VAR: What’s your early take on VAR (Video Assisted Referee) technology, is it working efficiently enough?
Remember the 2010 World Cup and English midfielder Frank Lampard’s disallowed goal in their loss against Germany — his shot hit the crossbar and even by the naked eye seemed to land well behind the line. But there was no VAR. Well, today, VAR worked wonderfully for Pogba’s eventual winner. It was difficult to see the ball cross the goal line with one’s naked eye. But the technology quickly proved it had. Okay, all good.
But earlier in the game, a VAR decision caused post-game criticisms. France’s striker Griezmann went down in the penalty box under a challenge but the Uruguayan ref waved play on. A minute later he stopped play and “after a wait that seemed to take an eternity,” the ref the pointed to the penalty spot, and Griezmann scored.
The Aussie goalie Mat Ryan quite accurately observed afterwards that the technology has “grey areas” and added, “I was pretty sure from what I had seen that it was not [going to be a penalty]. But it was given. It’s a difficult one to digest. I feel hard done by. I don’t feel we were beaten by a better team, but almost by technology a little bit.”
France’s manager, Didier Deschamps, a former World Cup winner as a player, then noted that in-game decisions, even with new technology, still remain in the purview of human decision-making: “Even with the VAR you can interpret goals. Referees get alerts from the system (but) it is really up to him.” Which begs the question, if the old way was really up to the ref and the new way is still kind of up to the ref, then WTF?
VAR technology will probably continue to be a lightning rod for modern controversy — it will most assuredly rear its head again and again at this World Cup.

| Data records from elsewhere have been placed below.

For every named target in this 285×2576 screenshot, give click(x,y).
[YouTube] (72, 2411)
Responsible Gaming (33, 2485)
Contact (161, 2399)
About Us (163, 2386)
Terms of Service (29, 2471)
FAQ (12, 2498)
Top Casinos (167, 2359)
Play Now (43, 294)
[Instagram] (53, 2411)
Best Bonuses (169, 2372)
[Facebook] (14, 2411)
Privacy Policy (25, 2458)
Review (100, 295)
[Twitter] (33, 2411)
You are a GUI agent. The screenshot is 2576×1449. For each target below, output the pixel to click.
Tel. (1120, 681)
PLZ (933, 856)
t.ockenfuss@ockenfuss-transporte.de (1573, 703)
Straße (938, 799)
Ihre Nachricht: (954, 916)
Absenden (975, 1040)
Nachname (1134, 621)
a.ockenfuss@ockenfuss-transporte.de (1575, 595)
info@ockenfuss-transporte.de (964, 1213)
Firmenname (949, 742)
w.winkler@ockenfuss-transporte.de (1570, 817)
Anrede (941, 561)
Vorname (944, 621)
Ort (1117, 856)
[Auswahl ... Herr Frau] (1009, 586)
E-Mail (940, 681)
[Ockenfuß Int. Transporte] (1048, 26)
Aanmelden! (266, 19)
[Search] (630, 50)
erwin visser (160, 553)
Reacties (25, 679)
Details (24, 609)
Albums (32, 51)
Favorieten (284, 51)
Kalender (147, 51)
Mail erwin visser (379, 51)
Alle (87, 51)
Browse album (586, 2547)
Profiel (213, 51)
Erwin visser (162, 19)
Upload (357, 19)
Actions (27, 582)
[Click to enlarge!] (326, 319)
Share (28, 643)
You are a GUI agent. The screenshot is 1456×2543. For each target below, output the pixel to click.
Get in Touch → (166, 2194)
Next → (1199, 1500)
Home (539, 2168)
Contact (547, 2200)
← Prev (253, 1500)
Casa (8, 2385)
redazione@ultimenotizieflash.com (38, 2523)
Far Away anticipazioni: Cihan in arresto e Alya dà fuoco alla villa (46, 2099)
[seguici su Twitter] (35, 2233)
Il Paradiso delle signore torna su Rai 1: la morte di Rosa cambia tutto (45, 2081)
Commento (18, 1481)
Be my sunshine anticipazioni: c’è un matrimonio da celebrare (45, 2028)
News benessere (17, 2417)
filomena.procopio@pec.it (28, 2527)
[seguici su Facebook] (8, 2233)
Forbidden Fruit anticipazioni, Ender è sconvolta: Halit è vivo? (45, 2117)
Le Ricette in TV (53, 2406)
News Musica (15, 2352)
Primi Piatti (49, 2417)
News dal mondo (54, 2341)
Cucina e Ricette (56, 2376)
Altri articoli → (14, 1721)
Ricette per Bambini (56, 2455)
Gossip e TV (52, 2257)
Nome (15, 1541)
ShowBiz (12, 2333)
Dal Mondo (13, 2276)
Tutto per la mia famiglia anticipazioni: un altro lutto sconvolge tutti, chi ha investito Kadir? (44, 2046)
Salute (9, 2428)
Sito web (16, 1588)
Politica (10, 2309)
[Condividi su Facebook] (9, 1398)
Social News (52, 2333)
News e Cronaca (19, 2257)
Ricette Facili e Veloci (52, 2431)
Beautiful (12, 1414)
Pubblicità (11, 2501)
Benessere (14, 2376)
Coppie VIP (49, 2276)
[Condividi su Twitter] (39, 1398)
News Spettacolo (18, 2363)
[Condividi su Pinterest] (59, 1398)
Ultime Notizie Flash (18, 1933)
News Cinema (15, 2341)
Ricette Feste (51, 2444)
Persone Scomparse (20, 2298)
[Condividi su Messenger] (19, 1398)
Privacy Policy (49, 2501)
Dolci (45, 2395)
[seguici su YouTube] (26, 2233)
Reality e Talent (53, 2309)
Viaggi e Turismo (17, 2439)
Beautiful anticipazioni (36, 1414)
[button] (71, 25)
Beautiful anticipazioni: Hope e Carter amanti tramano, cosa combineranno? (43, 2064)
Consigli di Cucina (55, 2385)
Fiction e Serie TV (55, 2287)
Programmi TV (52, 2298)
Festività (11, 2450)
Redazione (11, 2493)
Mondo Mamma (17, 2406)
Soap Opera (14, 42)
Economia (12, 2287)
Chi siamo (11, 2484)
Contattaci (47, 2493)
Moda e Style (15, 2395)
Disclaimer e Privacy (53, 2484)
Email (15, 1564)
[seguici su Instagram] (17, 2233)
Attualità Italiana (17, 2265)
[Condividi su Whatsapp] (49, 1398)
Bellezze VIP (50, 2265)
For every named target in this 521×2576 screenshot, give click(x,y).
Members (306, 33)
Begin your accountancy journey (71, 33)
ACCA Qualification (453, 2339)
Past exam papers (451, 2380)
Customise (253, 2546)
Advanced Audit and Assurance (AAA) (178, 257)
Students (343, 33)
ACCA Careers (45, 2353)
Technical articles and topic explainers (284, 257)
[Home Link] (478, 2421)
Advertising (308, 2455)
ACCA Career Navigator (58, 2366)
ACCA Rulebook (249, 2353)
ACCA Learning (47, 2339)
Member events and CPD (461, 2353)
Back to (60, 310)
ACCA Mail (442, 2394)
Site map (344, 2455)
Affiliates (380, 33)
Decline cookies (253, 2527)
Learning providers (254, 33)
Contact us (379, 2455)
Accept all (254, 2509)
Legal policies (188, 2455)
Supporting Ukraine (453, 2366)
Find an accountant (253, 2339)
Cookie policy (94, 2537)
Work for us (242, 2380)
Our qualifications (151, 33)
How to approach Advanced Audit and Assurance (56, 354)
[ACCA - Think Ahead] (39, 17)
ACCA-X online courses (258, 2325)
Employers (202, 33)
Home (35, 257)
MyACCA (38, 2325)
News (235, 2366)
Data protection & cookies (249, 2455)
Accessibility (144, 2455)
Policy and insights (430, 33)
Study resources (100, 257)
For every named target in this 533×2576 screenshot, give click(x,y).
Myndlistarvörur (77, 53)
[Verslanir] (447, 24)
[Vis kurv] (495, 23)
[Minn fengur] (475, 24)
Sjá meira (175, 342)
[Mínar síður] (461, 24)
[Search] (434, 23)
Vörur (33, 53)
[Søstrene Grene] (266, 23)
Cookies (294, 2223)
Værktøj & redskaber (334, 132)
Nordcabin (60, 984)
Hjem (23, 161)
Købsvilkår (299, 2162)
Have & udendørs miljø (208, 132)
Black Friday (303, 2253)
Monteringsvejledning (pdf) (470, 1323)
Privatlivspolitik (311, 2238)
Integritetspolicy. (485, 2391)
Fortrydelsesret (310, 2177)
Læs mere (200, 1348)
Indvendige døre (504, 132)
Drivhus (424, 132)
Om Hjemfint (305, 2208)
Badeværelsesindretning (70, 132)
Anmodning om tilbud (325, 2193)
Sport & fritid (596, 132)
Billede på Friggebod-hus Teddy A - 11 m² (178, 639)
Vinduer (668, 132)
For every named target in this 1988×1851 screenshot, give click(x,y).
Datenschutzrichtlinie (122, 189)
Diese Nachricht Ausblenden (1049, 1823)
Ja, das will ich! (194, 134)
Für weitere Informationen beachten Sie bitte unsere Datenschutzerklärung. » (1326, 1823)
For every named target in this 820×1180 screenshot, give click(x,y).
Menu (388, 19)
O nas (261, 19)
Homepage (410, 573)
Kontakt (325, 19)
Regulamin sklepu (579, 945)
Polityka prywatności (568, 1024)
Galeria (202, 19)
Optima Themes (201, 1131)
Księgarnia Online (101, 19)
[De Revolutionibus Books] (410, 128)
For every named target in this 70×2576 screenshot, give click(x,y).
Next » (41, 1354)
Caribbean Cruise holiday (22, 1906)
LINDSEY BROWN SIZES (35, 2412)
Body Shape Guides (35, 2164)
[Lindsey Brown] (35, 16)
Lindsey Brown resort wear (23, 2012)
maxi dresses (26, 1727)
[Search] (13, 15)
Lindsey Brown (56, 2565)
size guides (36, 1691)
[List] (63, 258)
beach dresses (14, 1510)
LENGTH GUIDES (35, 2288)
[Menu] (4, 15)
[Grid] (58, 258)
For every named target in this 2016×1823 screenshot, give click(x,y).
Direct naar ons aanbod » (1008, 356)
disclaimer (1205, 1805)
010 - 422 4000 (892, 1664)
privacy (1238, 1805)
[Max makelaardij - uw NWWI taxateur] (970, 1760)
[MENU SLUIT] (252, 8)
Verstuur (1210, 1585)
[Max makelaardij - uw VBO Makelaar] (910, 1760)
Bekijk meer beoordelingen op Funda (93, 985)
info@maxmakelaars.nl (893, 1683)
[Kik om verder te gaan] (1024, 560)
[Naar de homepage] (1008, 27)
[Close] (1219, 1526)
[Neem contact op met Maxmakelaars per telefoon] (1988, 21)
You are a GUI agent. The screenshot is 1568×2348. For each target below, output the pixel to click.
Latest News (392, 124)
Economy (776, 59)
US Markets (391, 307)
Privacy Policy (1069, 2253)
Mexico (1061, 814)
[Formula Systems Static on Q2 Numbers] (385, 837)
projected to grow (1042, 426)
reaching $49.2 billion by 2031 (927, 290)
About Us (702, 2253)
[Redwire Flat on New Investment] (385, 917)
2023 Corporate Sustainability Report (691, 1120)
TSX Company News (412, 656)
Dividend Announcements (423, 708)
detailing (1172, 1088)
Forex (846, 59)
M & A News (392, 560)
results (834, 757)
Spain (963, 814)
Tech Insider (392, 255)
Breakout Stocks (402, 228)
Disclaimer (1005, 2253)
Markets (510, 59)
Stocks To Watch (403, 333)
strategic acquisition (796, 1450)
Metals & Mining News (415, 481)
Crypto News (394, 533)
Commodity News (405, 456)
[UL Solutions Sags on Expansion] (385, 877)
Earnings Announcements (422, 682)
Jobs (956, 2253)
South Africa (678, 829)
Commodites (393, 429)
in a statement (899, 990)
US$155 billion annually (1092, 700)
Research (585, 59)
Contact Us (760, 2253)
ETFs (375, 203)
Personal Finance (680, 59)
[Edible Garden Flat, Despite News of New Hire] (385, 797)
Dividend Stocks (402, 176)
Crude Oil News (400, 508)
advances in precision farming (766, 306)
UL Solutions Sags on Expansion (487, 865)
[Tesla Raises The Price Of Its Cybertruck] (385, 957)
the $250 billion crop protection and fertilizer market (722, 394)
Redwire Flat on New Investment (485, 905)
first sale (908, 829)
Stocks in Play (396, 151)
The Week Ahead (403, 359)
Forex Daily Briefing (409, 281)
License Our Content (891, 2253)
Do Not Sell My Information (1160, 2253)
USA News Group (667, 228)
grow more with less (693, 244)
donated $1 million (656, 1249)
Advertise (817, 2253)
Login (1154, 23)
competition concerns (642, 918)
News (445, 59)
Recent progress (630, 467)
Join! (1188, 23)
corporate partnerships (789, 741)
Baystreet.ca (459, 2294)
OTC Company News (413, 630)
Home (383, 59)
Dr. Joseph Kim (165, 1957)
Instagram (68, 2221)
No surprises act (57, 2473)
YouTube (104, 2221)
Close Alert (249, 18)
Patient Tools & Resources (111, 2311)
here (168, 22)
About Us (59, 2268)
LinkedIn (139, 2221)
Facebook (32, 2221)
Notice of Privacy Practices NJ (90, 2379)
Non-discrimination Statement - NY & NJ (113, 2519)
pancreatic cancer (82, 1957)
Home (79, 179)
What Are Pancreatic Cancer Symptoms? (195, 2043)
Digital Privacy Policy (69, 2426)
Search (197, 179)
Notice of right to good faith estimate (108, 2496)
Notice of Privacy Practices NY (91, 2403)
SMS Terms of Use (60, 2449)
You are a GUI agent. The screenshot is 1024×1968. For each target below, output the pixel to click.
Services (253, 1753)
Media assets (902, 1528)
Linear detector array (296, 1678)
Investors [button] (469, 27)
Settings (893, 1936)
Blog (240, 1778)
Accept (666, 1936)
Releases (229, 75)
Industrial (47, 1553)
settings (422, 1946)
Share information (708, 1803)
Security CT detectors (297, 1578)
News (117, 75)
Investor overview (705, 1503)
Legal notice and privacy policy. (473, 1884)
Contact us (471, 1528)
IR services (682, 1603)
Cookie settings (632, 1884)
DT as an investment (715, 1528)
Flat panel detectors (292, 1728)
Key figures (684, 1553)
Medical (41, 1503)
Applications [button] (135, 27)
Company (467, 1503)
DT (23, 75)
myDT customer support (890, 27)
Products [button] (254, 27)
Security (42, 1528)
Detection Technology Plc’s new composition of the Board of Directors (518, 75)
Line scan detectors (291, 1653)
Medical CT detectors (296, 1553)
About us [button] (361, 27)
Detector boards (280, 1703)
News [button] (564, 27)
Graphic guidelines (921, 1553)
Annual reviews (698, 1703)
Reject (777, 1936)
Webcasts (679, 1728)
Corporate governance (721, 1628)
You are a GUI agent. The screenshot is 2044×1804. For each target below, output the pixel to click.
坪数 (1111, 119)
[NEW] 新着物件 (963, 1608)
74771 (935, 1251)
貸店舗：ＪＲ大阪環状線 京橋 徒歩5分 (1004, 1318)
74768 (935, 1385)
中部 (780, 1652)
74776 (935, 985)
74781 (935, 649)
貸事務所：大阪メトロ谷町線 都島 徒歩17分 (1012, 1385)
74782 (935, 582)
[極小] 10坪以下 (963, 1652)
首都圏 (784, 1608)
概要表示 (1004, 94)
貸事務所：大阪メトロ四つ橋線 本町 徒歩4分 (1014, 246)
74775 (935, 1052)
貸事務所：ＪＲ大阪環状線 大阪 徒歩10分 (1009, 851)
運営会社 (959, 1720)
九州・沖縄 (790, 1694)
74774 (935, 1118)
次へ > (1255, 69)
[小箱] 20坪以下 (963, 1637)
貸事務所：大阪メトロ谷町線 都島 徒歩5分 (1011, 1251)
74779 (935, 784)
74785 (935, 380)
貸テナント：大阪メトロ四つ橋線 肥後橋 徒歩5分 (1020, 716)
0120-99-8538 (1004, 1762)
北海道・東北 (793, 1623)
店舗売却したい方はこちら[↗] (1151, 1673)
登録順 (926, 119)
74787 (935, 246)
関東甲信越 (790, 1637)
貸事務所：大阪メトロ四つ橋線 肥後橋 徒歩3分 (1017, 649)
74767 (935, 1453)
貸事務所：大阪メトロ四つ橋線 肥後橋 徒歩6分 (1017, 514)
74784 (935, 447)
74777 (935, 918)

But the sport of football/soccer is a game of contested decisions — was it a foul inside the penalty box or not — and a game of opposing opinions — is Messi or Ronaldo the greatest of all time?
Let’s just hope the human element continues to play a major part in the beautiful game, and our basically free-flowing game doesn’t become a stop and start event, and an excuse for interminable commercial timeouts.